Today’s reading includes Numbers 36:1-Deuteronomy 1:46, Luke 5:29-6:11, Psalm 66:1-20, Proverbs 11:24-26.
Today we wrap up the book of Numbers and begin the book of Deuteronomy. Moses wrote the book of Deuteronomy, and it was a bit of a recap of the journey he and the people had taken over the course of 40 years. It is really a collection of “sermons” Moses delivered to the people over the course of 40 days. This was 70 days before they entered the Promise land (Joshua 4:19). After the 40 days of sermons and recapping the lessons of the years, Moses died. The people mourned his death for 30 days (Deuteronomy 34:8), and then entered the long-awaited Promise land. So, the words we read throughout the book of Deuteronomy, were Moses last words. The last words of a dying man are very important. The last words are often reminiscing words of memories and wise words of what was learned along the way.
It’s important to note that almost all of the people who had originally left Egypt had died off. The only ones who were left were Moses, Joshua, and Caleb. Moses knew he was going to die. He knew he was not going to be allowed to enter the Promise land because he had disobeyed God by striking the rock instead of speaking to the rock, thus blocking the display of holiness that God had intended for the people to see. But, his eyes had seen the land and now his lips were ready to speak the final words of preparation.
Joshua and Caleb were the only ones of the original group who would be allowed to enter the Promise land because they were the only ones who stood up and believed God when the spies entered the land 40 years prior. All the others replaced their faith with fear and caused all of the people to fear the good things God promised. But finally, the time had come. The Israelites were about to finally enter the land promised to them so long ago. This was a new generation. The old generation was gone and this young generation needed to hear the stories again. They had not witnessed the parting of the Red Sea. They had not been there when the ten commandments were received. They needed to be reminded of the faithfulness of God, the laws of God, and the holiness of God. And so do we. And these themes are prevalent throughout the book of Deuteronomy.
In today’s reading, we see another attribute of God—His patience.
2 Normally it takes only eleven days to travel from Mount Sinai[b] to Kadesh-barnea, going by way of Mount Seir. 3 But forty years after the Israelites left Egypt, on the first day of the eleventh month,[c] Moses addressed the people of Israel, telling them everything the Lord had commanded him to say.

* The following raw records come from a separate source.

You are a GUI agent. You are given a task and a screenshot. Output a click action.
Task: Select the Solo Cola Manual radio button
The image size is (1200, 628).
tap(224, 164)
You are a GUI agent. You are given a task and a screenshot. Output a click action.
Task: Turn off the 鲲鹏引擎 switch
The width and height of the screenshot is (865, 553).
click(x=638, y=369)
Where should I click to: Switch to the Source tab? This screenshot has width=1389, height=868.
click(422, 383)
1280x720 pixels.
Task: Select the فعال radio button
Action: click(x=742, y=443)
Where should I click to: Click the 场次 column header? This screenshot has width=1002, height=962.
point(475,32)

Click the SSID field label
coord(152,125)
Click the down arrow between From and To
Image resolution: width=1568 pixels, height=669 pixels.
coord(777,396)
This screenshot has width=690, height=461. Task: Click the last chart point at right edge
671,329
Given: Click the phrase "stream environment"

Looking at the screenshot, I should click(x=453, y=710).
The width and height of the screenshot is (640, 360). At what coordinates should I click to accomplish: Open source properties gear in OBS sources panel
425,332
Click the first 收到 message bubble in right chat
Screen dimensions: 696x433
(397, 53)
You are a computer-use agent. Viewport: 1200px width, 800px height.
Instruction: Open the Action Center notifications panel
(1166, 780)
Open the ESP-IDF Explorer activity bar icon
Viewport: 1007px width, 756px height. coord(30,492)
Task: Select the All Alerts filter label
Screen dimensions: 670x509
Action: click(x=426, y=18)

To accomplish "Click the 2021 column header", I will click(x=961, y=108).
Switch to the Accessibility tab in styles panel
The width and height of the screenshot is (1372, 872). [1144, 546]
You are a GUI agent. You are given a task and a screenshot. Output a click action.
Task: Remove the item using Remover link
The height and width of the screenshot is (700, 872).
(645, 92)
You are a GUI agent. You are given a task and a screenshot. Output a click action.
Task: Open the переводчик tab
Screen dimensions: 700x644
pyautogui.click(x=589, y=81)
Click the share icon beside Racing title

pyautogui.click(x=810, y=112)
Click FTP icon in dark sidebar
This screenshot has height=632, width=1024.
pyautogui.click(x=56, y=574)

Normally, it only takes eleven days. Less than two weeks. God’s people could have received God’s promises in less than two weeks. Instead, it took them 40 years. They wandered for 40 years in the wilderness, learning lessons the hard way. And what of us? Are we content to wander? Are we content to stay on the east side of God’s best for us? Are we content to put off receiving all the spiritual riches God wants to give us? Are we continually having to learn lessons the hard way?
As we go forward in our reading of the book of Deuteronomy, let’s remember God’s faithfulness, let’s strive to understand His laws, and let’s respect His holiness and strive to be holy ourselves, trusting in the One who paid the price for us. And let’s be thankful for His patience with us.
9The Lord isn’t really being slow about his promise, as some people think. No, he is being patient for your sake. He does not want anyone to be destroyed, but wants everyone to repent.
2 Peter 3:9
15 This is a trustworthy saying, and everyone should accept it: “Christ Jesus came into the world to save sinners”—and I am the worst of them all. 16 But God had mercy on me so that Christ Jesus could use me as a prime example of his great patience with even the worst sinners. Then others will realize that they, too, can believe in him and receive eternal life. 17 All honor and glory to God forever and ever! He is the eternal King, the unseen one who never dies; he alone is God. Amen.